L'armée de terre, riche en hommes mais jugée plus pauvre en technologie que la marine et l'armée de l'air, a le sentiment d'être sacrifiée dans les arbitrages, alors qu'elle assume le cœur des opérations extérieures, en Centrafrique ou au Mali. En mai 2013, le général Ract-Madoux avait déjà dénoncé le risque d'un « écart flagrant
(…) entre des conditions de vie et d'entraînement dégradées au-delà du
raisonnable et un discours global déconnecté des réalités quotidiennes ».
Le ministre, qui a effectué trente visites dans les unités depuis le mois de septembre, dit ne pas constater d'effondrement du moral, mais sait qu'il doit faire œuvre de pédagogie sur le nouveau projet porté par le Livre blanc de la défense de 2013. Il vient d'entamer une série de tables rondes avec les personnels : après Paris le 29 janvier, il sera à Toulon, Metz puis Bordeaux d'ici au 13 février pour vendre « La défense ensemble 2020 ». Autrement dit par un haut gradé : « Il faut que les gens voient une lueur au bout du tunnel. »
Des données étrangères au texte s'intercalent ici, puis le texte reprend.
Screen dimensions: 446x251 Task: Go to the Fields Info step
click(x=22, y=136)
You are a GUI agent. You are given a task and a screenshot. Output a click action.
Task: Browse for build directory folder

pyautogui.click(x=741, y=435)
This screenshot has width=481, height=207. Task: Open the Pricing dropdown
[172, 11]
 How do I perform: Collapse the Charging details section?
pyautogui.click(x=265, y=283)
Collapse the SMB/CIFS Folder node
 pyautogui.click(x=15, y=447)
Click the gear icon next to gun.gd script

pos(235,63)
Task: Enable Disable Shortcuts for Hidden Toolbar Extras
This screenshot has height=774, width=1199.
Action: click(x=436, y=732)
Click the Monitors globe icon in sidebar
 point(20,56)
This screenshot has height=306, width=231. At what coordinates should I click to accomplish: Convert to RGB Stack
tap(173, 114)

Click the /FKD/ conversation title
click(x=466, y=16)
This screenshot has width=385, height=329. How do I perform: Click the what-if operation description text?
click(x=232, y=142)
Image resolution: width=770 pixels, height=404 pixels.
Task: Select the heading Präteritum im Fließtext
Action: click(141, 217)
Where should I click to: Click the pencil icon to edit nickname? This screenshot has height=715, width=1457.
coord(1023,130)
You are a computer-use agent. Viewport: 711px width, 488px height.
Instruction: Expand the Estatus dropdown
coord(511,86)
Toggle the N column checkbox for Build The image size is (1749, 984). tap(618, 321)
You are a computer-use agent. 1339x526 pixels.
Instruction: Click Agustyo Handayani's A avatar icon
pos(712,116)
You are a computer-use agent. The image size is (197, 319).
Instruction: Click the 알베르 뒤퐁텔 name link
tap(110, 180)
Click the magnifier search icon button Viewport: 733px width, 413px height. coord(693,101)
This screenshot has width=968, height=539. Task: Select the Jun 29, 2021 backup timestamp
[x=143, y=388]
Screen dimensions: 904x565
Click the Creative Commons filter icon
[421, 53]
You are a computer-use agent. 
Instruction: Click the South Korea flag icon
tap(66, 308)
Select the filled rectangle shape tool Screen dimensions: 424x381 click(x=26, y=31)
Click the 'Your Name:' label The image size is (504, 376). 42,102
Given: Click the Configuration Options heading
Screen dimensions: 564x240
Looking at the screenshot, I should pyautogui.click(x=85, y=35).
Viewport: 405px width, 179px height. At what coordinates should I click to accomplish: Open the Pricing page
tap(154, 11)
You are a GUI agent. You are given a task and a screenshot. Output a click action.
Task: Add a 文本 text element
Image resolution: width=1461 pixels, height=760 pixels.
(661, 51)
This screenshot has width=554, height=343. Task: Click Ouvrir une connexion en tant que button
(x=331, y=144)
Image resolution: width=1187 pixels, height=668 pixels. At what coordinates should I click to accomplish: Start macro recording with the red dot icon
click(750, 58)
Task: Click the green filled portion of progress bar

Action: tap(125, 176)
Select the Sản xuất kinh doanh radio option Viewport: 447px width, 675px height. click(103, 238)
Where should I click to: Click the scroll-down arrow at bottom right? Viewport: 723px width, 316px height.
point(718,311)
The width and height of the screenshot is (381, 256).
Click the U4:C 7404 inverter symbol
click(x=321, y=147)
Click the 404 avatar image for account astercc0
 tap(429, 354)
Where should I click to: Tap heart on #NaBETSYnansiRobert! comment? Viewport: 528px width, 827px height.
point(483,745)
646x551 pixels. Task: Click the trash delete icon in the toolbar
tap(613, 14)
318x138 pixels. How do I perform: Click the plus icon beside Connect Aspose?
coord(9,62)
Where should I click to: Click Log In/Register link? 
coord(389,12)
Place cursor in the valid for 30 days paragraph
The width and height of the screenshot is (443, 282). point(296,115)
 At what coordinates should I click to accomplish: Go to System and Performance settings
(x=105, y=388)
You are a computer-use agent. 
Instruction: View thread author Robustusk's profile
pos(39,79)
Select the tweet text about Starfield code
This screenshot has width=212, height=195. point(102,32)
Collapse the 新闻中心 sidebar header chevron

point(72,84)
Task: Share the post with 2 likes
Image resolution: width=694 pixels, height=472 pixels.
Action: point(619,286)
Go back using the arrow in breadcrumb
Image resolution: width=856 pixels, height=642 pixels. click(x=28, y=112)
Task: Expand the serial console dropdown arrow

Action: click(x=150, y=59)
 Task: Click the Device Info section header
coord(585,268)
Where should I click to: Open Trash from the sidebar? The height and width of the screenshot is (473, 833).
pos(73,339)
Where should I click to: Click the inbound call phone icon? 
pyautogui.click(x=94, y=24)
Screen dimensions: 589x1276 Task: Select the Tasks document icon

Les préoccupations qui s'expriment dans ces réunions ont trait aux carrières, au quotidien et à l'avenir, confirme-t-on dans l'entourage du ministre. « Il
y a un besoin considérable d'explication sur les questions de
ressources humaines, mais cela ne relève pas d'une angoisse générale », assure cependant un conseiller. Une boîte ouverte sur l'intranet du ministère a déjà récolté 5 000 questions anonymes en deux semaines.